Due to the EU’s MiCA regulations, centralized exchanges had to modify their product portfolios for EU-based users, excluding stablecoins like Tether (USDT) and DAI.
Currently, Europe leads crypto activities, which account for more than 17% of global transactions; using USDC may affect US markets due to its strong regulatory standing under Circle’s token.
USDC issuance increased after the June upgrade
Despite USDT’s longstanding dominance, recent data shows a subtle shift: There was no significant movement in the supply of USDT, which remained at 112 billion tokens last month. USDC expanded by 1.7 billion tokens in the past two weeks.

USDC’s expansion is through the Base blockchain using Coinbase, and it has surpassed $2.9 billion of USDC in its DEX, DeFi, and gaming verticals. The base also offers bridged USDC and has had its own USDC since September of 2023, which has improved the overall usability of the ecosystem.
USDC is a payment vehicle in the fintech sector and remains on Algorand, unlike Tether. Due to multiple minting, the USDC balance on Algorand increased by more than 450% in June.
USDT continues to be healthy, with more than 50% of its total circulation on the TRON network and a dominant share on the Ethereum network. Bridging mechanisms have helped move about $5 billion worth of USDT to L2 scaling chains. Furthermore, USDT promotes native initiatives for development in the Telegram environment, investing approximately $600 million in tokens during the second quarter.
Now, Binance integrates USDC for its futures trading products.
However, Tether’s (USDT) effects on futures trading products were significant, with ordinary users able to save, trade, and perform spot trading transactions with USDT. USDT volumes continued at around $53 billion daily, whereas the volumes for USDC rose to around $10 billion, mostly seen at $5 billion daily.

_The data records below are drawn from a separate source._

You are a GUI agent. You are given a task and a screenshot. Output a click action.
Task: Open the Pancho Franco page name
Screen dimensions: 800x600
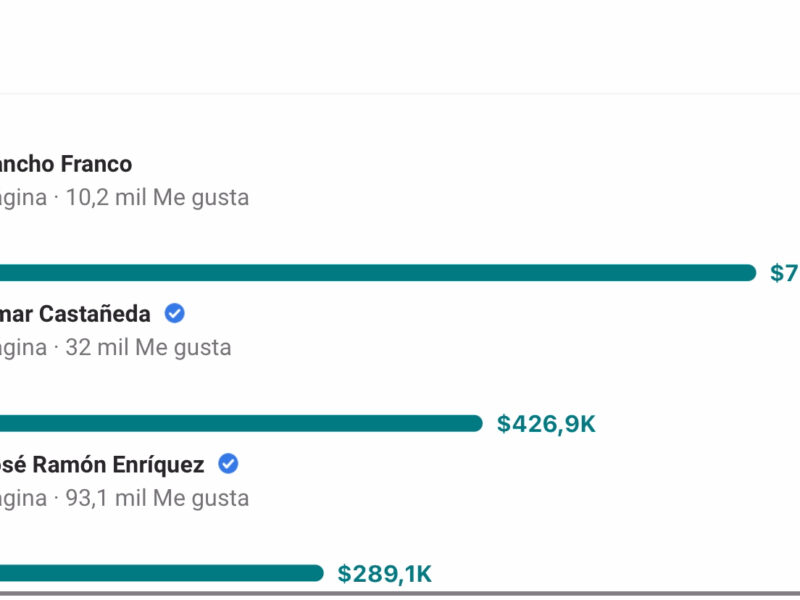click(x=65, y=164)
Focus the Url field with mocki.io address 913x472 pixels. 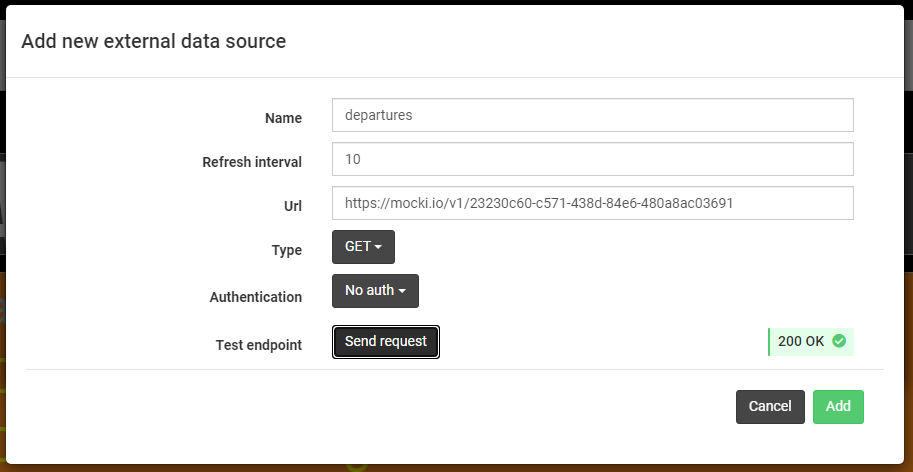[593, 203]

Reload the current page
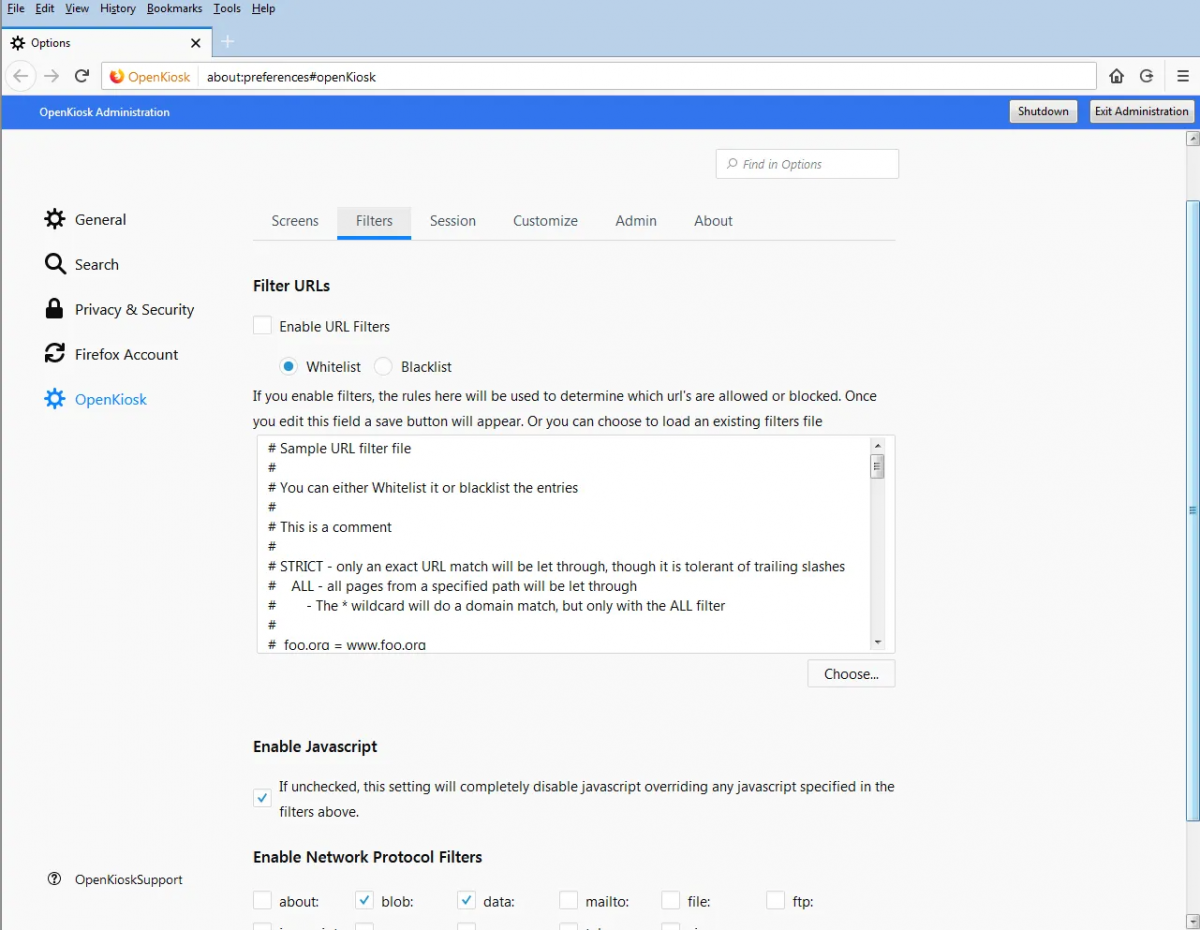(x=83, y=76)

Binance has started implementing its USDC strategy, while Circle has focused on obtaining regulatory approval for its stablecoin. It is worth noting that Tether USDT products have been relisted on Binance with USDC pairs, and non-compliant tokens are limited to spot only.
As the second-largest issuer of USDT, holding about 33% of the total supply, USDC is ready for increased usage across the industry, especially with the help of Binance. It also brings additional security measures through Circle’s token-free freezing when integrated into decentralized exchanges.

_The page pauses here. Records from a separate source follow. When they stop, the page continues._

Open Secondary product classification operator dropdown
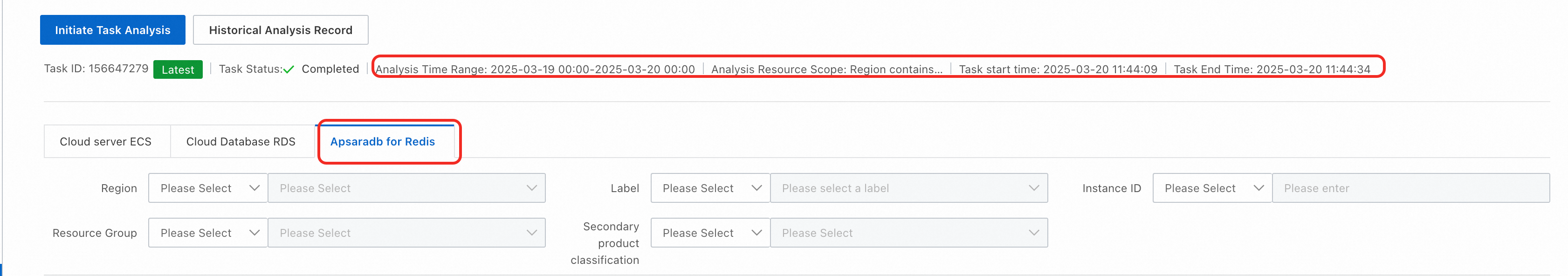This screenshot has height=276, width=1568. (x=710, y=233)
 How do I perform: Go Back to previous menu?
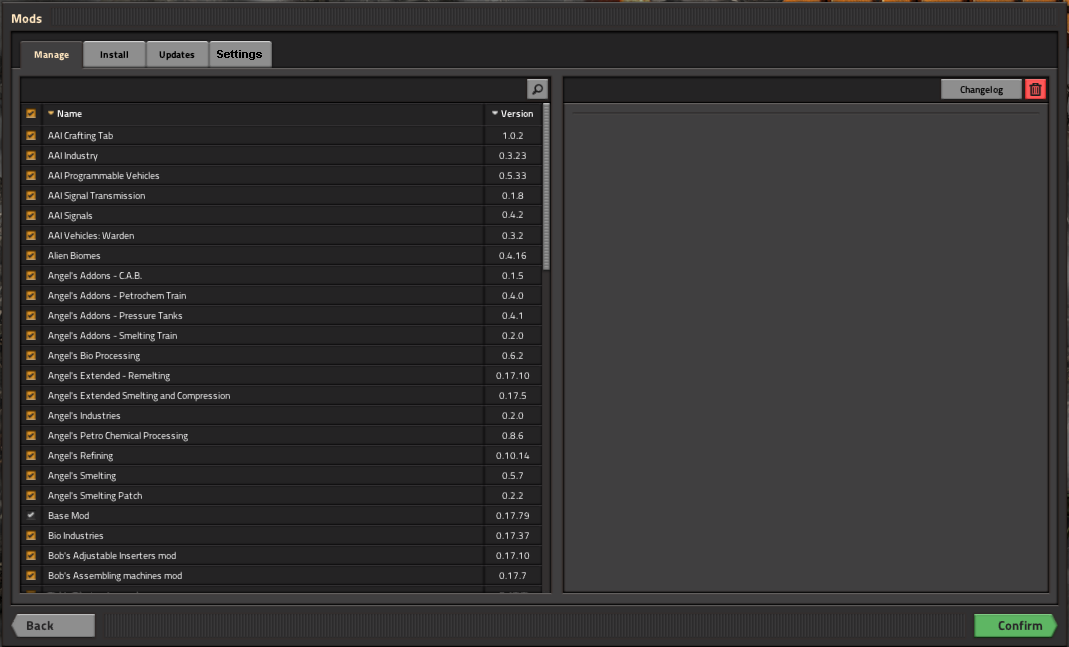53,626
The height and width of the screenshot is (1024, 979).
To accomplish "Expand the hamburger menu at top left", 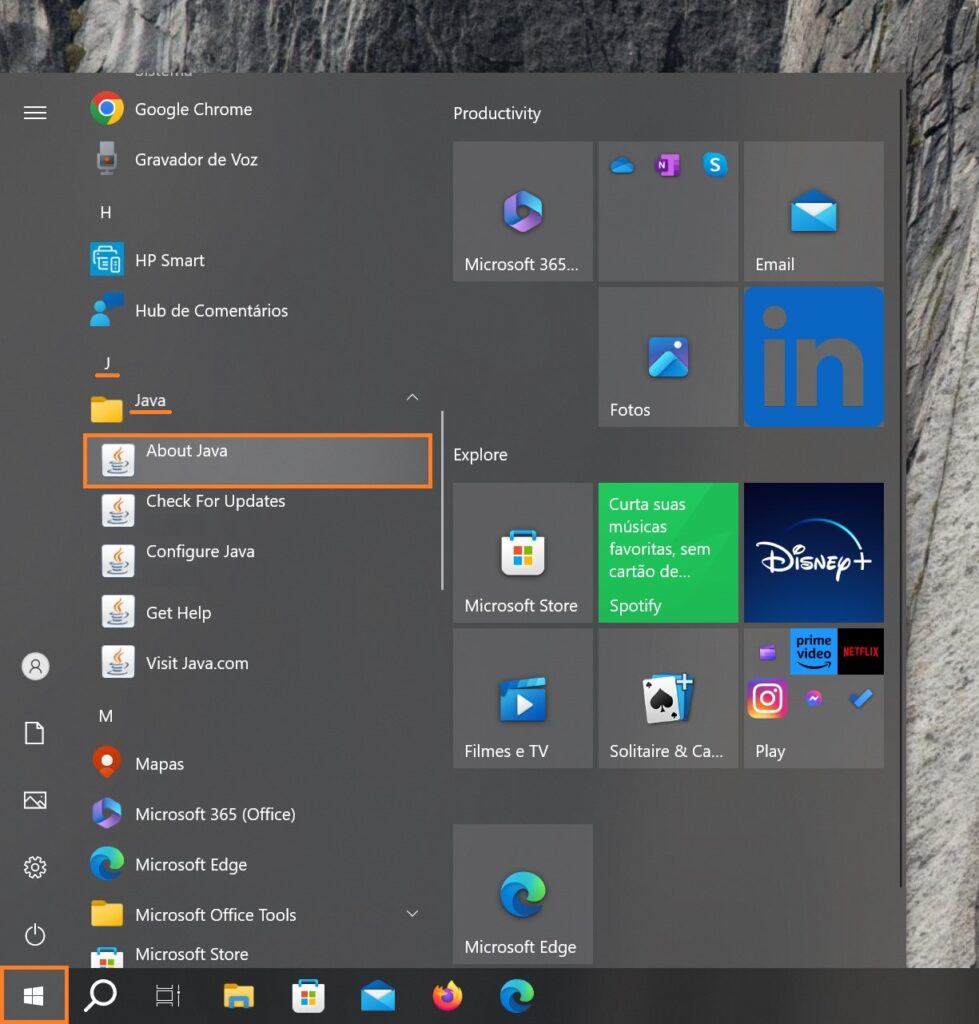I will (x=35, y=113).
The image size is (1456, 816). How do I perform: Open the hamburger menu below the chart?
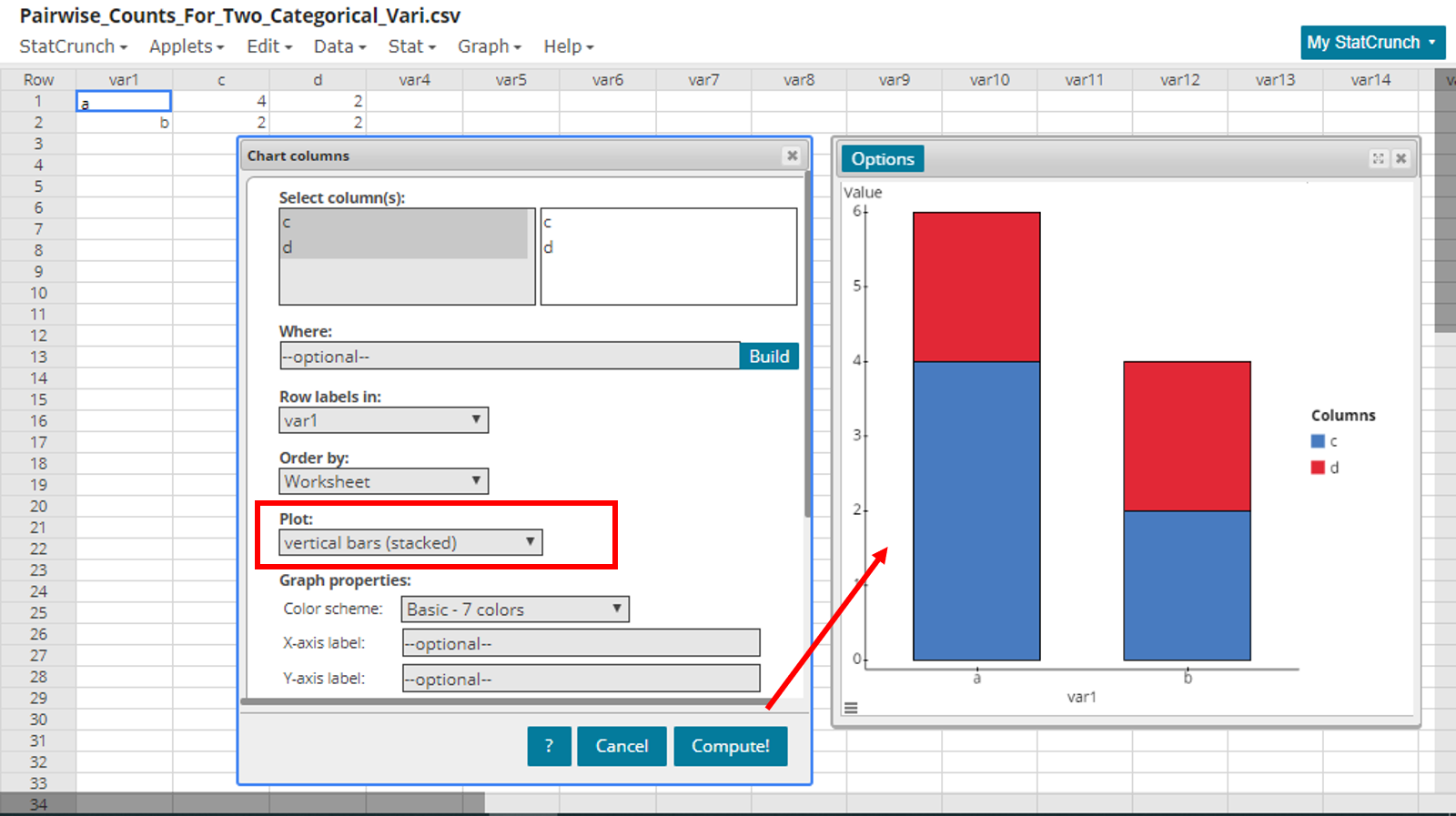(x=851, y=708)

USDC can now be seen in the latest trading pair on Binance, including trading ZRO/USDC in LayerZero’s airdrop token offering and encouraging the use of USDC with zero-fee trading.
OKX tops the exchange in the number of new USDC listings after Binance transferred its Secure Assets Fund to USDC in mid-April. However, the use of regulated stablecoins such as USDC might take a long to popularize due to the continued usage of Tether USDT under relatively fewer regulations across the globe.
The EU’s MiCA regulation requires stablecoins to sustain reliably, liquid, and reserve assets segregated from the rest of the organization’s assets, unlike fully collateralized USDC or Tether’s US government bonds. According to the EU, Tether’s reserves do not yet qualify for an official token under these regulations.